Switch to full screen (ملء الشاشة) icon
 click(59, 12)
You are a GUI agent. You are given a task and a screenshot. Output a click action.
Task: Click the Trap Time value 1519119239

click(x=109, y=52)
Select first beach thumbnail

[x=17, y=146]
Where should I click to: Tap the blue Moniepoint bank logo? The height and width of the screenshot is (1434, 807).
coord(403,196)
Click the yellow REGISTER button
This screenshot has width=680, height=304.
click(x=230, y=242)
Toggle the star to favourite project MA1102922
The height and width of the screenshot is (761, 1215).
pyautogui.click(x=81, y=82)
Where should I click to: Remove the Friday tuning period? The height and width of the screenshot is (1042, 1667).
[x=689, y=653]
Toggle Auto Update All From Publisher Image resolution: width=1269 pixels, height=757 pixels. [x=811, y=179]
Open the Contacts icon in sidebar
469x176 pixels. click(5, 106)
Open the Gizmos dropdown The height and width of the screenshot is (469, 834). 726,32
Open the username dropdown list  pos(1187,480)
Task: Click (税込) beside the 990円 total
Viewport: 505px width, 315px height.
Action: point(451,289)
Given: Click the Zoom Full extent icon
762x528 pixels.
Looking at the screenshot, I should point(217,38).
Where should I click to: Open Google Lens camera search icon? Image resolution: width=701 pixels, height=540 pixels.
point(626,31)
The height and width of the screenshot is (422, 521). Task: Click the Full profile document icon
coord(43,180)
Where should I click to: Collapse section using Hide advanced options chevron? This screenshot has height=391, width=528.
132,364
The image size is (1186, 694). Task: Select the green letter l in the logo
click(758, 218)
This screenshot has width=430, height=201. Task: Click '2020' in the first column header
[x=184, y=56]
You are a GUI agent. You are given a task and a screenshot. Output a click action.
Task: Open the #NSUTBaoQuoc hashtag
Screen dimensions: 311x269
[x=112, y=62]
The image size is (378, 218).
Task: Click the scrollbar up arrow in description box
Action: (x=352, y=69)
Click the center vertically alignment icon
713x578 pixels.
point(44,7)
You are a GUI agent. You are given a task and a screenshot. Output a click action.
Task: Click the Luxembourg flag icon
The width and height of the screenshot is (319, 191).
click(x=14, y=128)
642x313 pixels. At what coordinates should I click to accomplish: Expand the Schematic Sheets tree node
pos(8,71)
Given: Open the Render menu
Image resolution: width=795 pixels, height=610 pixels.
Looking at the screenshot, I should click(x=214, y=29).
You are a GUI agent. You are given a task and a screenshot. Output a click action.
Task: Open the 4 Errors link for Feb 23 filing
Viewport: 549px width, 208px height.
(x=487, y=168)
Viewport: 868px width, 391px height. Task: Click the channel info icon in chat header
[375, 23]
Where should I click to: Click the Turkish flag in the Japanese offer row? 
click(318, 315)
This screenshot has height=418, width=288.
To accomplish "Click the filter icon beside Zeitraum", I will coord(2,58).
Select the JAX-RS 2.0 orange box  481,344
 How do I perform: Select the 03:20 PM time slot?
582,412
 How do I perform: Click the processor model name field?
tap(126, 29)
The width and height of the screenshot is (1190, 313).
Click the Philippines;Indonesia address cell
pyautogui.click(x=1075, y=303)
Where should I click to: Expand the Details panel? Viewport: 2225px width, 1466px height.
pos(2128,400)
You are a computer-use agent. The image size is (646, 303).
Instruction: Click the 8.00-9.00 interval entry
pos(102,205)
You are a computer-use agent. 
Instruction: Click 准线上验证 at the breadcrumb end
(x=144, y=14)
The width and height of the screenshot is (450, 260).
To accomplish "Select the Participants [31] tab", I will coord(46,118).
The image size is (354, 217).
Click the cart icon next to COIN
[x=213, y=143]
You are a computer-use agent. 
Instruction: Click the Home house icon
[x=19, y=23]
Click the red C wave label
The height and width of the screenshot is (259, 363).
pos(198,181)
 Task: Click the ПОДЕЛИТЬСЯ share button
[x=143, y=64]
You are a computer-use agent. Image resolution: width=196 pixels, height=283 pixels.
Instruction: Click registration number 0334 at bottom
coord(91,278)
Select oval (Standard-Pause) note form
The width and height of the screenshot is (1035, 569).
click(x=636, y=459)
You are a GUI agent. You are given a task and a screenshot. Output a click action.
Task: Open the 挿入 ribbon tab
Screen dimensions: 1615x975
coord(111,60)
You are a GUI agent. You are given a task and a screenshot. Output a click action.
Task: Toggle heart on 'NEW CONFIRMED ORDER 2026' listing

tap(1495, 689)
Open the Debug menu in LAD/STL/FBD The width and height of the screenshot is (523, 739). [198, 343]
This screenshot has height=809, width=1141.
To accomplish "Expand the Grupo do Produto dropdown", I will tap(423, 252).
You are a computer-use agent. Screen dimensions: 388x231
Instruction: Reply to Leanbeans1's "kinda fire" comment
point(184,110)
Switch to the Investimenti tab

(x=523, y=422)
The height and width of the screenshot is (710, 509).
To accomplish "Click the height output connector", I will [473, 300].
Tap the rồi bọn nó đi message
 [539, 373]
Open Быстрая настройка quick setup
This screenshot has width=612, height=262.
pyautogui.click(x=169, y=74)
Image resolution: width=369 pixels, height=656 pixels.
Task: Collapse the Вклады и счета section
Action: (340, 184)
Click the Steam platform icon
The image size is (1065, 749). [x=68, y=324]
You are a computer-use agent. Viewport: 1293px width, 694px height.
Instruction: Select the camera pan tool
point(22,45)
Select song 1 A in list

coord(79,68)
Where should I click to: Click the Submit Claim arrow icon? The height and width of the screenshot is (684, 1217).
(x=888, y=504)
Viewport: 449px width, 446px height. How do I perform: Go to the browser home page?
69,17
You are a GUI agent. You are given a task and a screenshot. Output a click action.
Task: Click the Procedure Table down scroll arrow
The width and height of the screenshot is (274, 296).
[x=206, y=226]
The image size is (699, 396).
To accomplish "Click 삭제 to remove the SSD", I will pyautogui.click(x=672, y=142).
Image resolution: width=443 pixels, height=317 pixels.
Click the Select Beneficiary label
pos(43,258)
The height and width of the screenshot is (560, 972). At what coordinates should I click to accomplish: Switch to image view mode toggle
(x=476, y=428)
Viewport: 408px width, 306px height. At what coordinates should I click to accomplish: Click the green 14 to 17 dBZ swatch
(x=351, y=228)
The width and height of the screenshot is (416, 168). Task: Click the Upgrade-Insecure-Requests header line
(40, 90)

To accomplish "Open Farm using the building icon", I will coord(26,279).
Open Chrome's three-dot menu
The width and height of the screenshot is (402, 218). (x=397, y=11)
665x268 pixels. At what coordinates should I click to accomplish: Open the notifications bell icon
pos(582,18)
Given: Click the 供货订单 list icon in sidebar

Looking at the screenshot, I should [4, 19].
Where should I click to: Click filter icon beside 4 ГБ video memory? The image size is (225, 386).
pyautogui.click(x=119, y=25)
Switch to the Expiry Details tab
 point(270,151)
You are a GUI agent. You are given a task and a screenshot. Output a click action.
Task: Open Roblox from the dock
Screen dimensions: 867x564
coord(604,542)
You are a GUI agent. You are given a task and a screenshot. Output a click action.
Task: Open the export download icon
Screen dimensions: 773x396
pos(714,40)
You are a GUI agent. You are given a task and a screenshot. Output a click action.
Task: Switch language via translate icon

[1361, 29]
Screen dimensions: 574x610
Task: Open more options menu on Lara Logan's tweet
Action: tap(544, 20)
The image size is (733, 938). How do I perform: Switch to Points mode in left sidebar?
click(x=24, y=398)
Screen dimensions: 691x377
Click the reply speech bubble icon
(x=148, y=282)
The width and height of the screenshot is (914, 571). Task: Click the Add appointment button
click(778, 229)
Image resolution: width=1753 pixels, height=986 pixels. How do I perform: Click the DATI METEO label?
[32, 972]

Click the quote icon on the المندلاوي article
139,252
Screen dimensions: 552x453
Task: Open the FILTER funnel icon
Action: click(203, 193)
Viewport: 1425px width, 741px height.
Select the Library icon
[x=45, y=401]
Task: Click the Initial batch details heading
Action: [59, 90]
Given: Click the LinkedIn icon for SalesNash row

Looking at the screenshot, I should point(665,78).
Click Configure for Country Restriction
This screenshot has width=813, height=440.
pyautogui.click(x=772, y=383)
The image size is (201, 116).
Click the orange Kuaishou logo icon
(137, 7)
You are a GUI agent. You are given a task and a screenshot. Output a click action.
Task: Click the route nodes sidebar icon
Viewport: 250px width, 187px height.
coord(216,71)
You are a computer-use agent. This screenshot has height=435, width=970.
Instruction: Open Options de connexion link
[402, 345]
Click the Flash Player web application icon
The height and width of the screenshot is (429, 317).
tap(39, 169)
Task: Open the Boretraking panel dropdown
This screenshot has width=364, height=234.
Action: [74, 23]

• Requirement: Copy the entries from the very beginning down to the line holding "Open the Gizmos", including that line.

• Result of the task:
Switch to full screen (ملء الشاشة) icon
 click(59, 12)
You are a GUI agent. You are given a task and a screenshot. Output a click action.
Task: Click the Trap Time value 1519119239

click(x=109, y=52)
Select first beach thumbnail

[x=17, y=146]
Where should I click to: Tap the blue Moniepoint bank logo? The height and width of the screenshot is (1434, 807).
coord(403,196)
Click the yellow REGISTER button
This screenshot has width=680, height=304.
click(x=230, y=242)
Toggle the star to favourite project MA1102922
The height and width of the screenshot is (761, 1215).
pyautogui.click(x=81, y=82)
Where should I click to: Remove the Friday tuning period? The height and width of the screenshot is (1042, 1667).
[x=689, y=653]
Toggle Auto Update All From Publisher Image resolution: width=1269 pixels, height=757 pixels. [x=811, y=179]
Open the Contacts icon in sidebar
469x176 pixels. click(5, 106)
Open the Gizmos dropdown The height and width of the screenshot is (469, 834). 726,32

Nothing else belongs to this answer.